Devuelva todas las líneas que contengan la palabra "left".

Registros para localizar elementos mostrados
——
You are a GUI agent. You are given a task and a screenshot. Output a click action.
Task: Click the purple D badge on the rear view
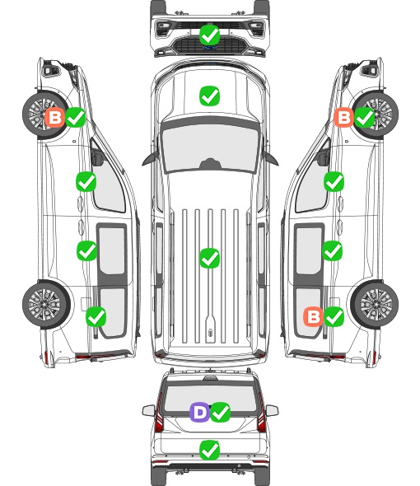[199, 412]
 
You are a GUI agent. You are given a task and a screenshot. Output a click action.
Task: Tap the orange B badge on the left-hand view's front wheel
[55, 118]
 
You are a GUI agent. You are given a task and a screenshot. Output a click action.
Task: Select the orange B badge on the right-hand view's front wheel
[343, 117]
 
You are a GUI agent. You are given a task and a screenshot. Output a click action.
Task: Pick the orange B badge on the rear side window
[314, 316]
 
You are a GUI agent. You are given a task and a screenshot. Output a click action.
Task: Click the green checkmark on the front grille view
[210, 35]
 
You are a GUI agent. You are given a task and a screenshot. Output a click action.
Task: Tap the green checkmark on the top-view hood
[210, 96]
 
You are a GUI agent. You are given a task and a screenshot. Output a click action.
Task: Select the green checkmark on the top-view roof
[210, 258]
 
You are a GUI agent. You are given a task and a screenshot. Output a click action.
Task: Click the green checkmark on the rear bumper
[210, 450]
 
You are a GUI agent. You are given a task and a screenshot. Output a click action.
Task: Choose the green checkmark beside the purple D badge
[221, 412]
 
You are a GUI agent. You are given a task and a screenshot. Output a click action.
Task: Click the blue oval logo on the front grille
[210, 48]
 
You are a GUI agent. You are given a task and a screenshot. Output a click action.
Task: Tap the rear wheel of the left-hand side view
[45, 305]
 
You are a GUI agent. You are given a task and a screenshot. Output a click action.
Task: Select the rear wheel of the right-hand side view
[375, 305]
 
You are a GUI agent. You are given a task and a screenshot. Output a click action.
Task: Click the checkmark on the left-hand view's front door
[86, 181]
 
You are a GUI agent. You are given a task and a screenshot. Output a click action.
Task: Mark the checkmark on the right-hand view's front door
[334, 181]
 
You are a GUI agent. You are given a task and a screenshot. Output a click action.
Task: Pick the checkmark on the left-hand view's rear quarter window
[96, 316]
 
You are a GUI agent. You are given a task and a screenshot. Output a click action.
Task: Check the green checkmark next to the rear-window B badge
[334, 316]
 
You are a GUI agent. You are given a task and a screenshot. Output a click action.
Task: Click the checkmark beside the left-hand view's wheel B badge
[76, 118]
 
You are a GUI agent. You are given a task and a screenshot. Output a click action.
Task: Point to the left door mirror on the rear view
[148, 410]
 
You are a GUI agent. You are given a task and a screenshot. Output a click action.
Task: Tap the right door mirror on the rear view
[272, 410]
——
# RESULTADO:
Task: Tap the orange B badge on the left-hand view's front wheel
Task: Tap the rear wheel of the left-hand side view
Task: Click the checkmark on the left-hand view's front door
Task: Pick the checkmark on the left-hand view's rear quarter window
Task: Click the checkmark beside the left-hand view's wheel B badge
Task: Point to the left door mirror on the rear view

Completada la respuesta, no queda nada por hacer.